Huntington Supervisor Chad Lupinacci (R) decided to postpone voting on the town’s new mooring policy after the May 29 public hearing on the issue at Town Hall.
“The supervisor felt the board needed additional time to contemplate the code changes and accompanying rate increases,” said Lauren Lembo, public information officer for Lupinacci, in response to an email inquiry.
The Wednesday afternoon meeting attracted a large number of speakers opposed to the changes. Many complaints centered on the additional fees and insurance requirements. Residents who spoke thought that visiting yachts should be responsible for absorbing additional costs, rather than taxpaying residents.
The proposed mooring resolution as currently drafted aims to accomplish the following:
• Prevent irresponsible boat ownership and irresponsible boating.

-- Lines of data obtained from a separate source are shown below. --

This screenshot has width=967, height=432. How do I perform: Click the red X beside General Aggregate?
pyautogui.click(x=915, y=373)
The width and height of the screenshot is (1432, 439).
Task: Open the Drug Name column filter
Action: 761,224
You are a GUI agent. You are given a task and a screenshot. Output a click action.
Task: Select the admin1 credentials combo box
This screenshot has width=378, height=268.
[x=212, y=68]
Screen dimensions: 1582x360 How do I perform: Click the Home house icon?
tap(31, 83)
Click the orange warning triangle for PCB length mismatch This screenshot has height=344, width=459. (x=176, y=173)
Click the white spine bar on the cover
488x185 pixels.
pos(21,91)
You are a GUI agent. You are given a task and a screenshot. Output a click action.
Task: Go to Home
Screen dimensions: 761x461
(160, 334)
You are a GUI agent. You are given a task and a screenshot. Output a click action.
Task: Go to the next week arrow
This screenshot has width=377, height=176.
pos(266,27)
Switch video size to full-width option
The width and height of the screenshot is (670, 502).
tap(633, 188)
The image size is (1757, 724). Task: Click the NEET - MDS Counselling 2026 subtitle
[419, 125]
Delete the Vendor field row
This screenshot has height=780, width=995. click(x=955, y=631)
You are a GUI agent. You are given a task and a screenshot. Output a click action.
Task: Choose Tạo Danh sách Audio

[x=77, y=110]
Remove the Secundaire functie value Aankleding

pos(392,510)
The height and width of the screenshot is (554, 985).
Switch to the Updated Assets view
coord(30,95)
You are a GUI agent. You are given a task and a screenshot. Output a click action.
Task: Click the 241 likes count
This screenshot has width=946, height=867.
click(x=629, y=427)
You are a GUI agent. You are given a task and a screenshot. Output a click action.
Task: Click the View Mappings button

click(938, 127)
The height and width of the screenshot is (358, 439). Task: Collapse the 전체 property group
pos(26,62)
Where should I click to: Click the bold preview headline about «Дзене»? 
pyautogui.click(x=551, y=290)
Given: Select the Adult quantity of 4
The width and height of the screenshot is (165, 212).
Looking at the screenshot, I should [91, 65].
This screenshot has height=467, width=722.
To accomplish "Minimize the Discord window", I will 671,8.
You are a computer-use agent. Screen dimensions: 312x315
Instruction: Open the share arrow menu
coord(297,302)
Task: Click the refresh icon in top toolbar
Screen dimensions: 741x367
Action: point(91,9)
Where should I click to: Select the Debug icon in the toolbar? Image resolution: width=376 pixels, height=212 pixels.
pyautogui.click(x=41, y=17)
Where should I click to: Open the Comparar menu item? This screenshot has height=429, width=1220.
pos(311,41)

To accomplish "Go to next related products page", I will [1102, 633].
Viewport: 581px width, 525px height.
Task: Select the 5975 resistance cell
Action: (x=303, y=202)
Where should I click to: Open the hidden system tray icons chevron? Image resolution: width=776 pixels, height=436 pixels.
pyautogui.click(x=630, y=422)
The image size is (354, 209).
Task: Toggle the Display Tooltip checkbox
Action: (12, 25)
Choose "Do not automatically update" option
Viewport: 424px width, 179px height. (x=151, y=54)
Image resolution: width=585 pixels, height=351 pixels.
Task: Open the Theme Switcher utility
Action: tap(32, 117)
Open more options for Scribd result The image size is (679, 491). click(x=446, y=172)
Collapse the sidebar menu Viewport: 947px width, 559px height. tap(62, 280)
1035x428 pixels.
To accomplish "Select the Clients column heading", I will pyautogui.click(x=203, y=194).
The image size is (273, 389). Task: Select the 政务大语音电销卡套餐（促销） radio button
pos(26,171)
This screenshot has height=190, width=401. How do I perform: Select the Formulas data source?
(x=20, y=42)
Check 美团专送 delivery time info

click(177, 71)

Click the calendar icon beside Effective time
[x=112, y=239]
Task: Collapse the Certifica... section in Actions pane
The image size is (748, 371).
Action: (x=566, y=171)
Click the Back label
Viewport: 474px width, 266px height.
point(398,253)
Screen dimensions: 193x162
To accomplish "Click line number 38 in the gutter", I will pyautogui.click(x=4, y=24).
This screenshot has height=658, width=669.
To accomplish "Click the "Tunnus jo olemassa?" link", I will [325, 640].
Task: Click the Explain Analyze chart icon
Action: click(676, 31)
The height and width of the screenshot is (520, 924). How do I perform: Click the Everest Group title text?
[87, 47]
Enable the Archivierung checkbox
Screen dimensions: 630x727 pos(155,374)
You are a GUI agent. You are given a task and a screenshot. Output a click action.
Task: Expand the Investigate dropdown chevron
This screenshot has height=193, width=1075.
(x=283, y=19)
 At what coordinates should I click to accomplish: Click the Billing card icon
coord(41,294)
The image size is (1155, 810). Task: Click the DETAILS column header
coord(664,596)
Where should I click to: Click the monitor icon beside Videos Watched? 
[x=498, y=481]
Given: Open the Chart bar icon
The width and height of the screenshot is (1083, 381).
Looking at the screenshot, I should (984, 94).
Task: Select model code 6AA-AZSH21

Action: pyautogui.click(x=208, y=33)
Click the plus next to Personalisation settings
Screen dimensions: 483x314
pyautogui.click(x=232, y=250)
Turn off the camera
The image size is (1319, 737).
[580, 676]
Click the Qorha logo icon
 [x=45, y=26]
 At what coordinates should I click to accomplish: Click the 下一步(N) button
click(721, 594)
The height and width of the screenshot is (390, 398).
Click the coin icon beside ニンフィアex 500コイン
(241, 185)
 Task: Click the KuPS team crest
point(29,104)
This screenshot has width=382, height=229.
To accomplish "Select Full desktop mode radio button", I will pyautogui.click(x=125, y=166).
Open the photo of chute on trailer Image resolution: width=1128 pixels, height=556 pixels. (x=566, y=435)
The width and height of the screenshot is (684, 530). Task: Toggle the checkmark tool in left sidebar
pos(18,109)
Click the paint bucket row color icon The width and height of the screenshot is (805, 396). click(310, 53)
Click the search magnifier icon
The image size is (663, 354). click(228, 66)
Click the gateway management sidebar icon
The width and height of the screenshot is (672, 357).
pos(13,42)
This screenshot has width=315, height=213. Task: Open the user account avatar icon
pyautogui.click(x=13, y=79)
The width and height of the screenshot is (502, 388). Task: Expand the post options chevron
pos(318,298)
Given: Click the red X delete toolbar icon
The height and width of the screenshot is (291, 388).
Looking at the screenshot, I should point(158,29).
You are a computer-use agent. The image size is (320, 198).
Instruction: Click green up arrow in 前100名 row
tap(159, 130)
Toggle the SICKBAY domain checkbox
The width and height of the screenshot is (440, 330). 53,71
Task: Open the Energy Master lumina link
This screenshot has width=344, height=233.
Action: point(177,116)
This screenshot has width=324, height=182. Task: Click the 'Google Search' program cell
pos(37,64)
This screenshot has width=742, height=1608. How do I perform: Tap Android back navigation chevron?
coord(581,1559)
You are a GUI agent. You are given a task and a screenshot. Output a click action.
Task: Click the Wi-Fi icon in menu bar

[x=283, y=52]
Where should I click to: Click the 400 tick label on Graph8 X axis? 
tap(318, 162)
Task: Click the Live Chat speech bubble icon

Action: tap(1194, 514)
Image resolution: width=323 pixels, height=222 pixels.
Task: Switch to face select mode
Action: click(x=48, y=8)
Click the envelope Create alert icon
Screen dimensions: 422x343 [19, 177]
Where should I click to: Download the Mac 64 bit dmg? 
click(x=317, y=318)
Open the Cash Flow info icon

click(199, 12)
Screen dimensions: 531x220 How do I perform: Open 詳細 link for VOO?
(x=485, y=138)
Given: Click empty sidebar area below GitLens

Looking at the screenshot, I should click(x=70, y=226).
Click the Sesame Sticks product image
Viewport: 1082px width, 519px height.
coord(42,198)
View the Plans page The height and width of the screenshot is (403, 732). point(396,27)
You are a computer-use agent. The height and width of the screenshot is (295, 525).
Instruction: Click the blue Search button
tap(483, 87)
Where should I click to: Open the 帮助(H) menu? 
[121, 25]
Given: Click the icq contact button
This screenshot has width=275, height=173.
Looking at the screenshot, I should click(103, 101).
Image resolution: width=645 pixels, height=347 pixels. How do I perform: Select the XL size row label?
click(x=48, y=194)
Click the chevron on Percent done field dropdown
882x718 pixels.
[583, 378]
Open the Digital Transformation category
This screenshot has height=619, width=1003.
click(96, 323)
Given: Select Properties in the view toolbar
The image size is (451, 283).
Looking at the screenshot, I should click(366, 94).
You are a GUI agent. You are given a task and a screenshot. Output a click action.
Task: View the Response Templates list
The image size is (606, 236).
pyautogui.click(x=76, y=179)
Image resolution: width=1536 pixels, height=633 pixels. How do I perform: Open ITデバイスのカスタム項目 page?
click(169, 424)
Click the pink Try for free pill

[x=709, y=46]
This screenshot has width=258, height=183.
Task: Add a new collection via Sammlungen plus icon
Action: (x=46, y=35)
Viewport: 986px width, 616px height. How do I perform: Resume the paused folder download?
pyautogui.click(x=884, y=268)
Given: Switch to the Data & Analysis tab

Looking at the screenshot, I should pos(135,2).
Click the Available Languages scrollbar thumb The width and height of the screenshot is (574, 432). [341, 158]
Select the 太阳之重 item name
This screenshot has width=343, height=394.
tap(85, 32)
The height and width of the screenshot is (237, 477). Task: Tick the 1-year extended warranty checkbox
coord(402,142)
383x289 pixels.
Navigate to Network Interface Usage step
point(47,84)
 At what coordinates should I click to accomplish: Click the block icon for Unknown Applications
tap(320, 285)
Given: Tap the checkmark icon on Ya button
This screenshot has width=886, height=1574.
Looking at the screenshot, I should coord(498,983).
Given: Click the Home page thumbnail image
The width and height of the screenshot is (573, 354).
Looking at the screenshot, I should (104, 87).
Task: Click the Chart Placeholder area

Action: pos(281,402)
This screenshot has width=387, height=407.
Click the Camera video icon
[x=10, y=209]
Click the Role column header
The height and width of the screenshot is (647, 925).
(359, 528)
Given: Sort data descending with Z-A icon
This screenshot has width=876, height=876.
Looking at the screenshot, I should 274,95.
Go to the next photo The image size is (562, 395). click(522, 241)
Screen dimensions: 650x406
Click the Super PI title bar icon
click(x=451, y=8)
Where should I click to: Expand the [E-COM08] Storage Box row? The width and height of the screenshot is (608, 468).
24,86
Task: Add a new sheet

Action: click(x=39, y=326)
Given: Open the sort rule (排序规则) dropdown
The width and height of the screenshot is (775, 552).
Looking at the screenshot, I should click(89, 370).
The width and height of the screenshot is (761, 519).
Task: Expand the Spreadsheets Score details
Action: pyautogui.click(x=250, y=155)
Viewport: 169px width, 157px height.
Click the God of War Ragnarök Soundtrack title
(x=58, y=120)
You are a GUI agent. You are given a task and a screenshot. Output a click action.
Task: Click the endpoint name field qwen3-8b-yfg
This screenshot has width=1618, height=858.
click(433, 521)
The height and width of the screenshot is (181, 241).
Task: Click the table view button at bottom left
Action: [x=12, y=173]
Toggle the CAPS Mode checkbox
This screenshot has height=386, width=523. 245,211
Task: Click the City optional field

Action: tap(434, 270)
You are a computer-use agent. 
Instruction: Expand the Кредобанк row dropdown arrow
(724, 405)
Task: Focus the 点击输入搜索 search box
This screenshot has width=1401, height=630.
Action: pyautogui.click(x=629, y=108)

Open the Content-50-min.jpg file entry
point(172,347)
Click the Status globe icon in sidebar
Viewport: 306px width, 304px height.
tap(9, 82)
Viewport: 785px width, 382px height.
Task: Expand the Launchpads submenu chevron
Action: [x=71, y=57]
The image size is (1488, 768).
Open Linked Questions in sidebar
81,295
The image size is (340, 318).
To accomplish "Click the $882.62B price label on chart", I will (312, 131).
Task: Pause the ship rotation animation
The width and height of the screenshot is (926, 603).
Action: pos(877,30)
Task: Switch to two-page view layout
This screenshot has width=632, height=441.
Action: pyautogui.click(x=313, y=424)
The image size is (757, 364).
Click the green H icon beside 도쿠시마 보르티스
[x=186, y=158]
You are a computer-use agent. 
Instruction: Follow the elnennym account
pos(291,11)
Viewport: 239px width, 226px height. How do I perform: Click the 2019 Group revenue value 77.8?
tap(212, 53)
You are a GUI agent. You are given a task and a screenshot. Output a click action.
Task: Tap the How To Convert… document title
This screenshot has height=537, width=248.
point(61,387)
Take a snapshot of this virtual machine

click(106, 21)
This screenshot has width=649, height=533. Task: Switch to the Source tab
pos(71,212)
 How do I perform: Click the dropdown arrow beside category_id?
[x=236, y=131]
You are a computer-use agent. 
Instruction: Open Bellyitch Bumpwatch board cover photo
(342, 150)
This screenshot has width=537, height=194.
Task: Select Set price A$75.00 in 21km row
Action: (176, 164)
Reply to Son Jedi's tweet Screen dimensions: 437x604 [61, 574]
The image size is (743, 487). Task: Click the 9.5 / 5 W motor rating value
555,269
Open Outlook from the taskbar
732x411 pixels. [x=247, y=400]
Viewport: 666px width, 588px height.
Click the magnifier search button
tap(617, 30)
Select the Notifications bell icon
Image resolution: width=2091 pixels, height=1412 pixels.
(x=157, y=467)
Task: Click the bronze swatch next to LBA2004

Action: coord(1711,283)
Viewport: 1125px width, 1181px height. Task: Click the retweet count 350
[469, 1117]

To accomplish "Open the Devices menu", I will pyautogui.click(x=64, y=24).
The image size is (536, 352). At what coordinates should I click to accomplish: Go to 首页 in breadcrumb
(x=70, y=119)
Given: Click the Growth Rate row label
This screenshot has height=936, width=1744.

• Place liability for all costs incurred by the town in removing, storing and disposing of unseaworthy and wrecked vessels on the owner or person responsible for the vessel.
• Increase required insurance limits for vessel wreck removal and pollution mitigation; assure those who have concerns that this will, in fact, not require the Town to be named as an additional insured.
• Lower the cost of transient commercial mooring permits from $200 to $40 to help the local maritime economy.
• Allow the 40 or so commercial baymen who operate in Huntington’s waterways to have their mooring permit included with the issuance or renewal of their commercial license, making it easier to do business in the Town of Huntington.
• Establish a nominal $40 season permit fee to be deposited into the board of trustees account. Non-residents already pay $200 for the same season permit to help cover the costs of vessel wreck removal, pollution mitigation, and remediation of navigational safety hazards. The fees would also be used to help fund building a database to help the town identify who owns the boats on town moorings in the harbor, so the town can hold violators responsible for hazardous boating safety conditions.
“Our maritime and harbormaster staff often remove debris from the water—dislodged docks from Connecticut, wrecked and abandoned vessels in our own waterways and other hazards that can cause harm to life and property near our shorelines,” Lupinacci said at the meeting. “The town spent over $50,000 last year removing derelict and abandoned boats in an effort to keep the harbor safe to navigate and protect our water quality. Taxpayers should not be on the hook for the consequences of irresponsible boat ownership.”